Inertia is the real danger for ageing populations: Alexandra Miles
I recently read the book Time Bomb: When Ageing Explodes by Giles Merritt, which lays out why demography is one of Europe’s most underestimated economic threats.
The argument is unsettling: ageing is already reshaping economies, politics and social contracts, and its effects will intensify.
At the core of the challenge is a shrinking workforce. Merritt highlights how Europe’s post-war prosperity rested on a favourable worker-retiree balance, with five workers to each pensioner. Today, it is below 3:1 in much of Europe and heading towards 1.7:1 by mid-century – meaning lower output, consumption and tax revenues, precisely as spending on pensions, healthcare and social care surges. By 2050, Europe is expected to lose 50 million workers while gaining up to 60 million pensioners.

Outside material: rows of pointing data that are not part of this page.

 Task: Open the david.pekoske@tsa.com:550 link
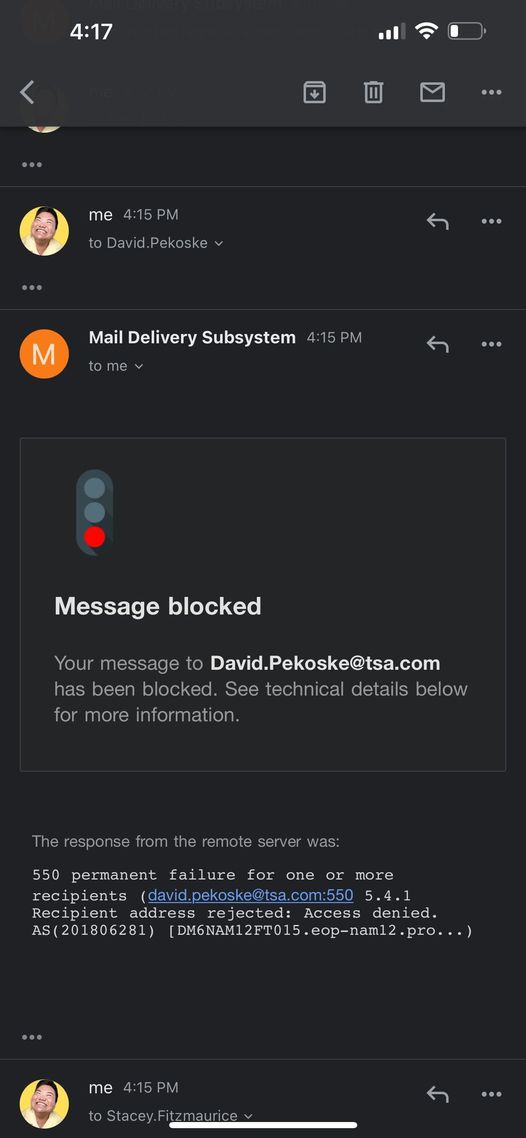click(250, 895)
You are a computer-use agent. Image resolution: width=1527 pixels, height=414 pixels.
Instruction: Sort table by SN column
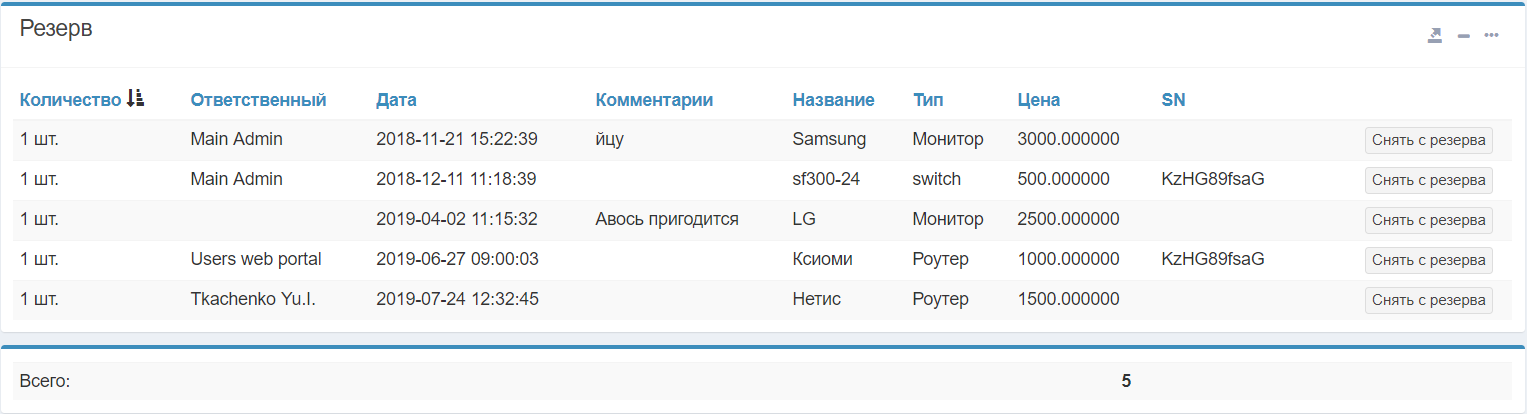point(1173,100)
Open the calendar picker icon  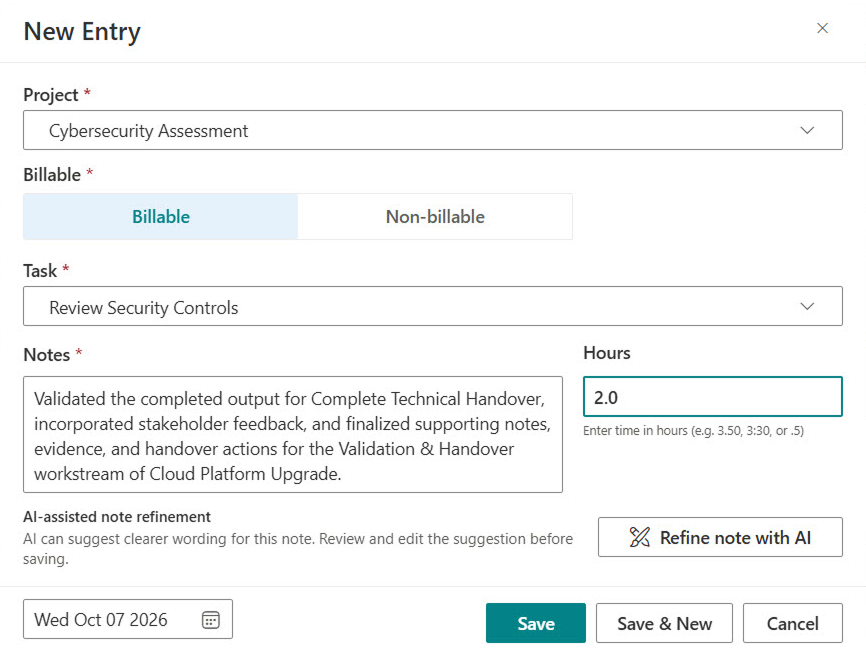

Ageing is also a brake on growth. Productivity is often presented as the solution, yet Merritt underlines how Europe’s productivity growth has flatlined for more than a decade. Even automation and AI are unlikely to offset the economic drag created by fewer workers and consumers. Official projections point to a prolonged period of low growth, making it difficult to sustain welfare states alongside high public debt.
The danger is inertia. Ageing is inevitable; economic and social decline is not
One striking theme is intergenerational imbalance. Older Europeans are more likely to vote, own property and hold assets, while the young face higher housing costs, insecure employment and lower living standards. Under-50s risk becoming a political minority as electorates age, limiting their influence over tax, housing and education policy. This threatens to lock in policies that protect existing benefits rather than invest in productivity.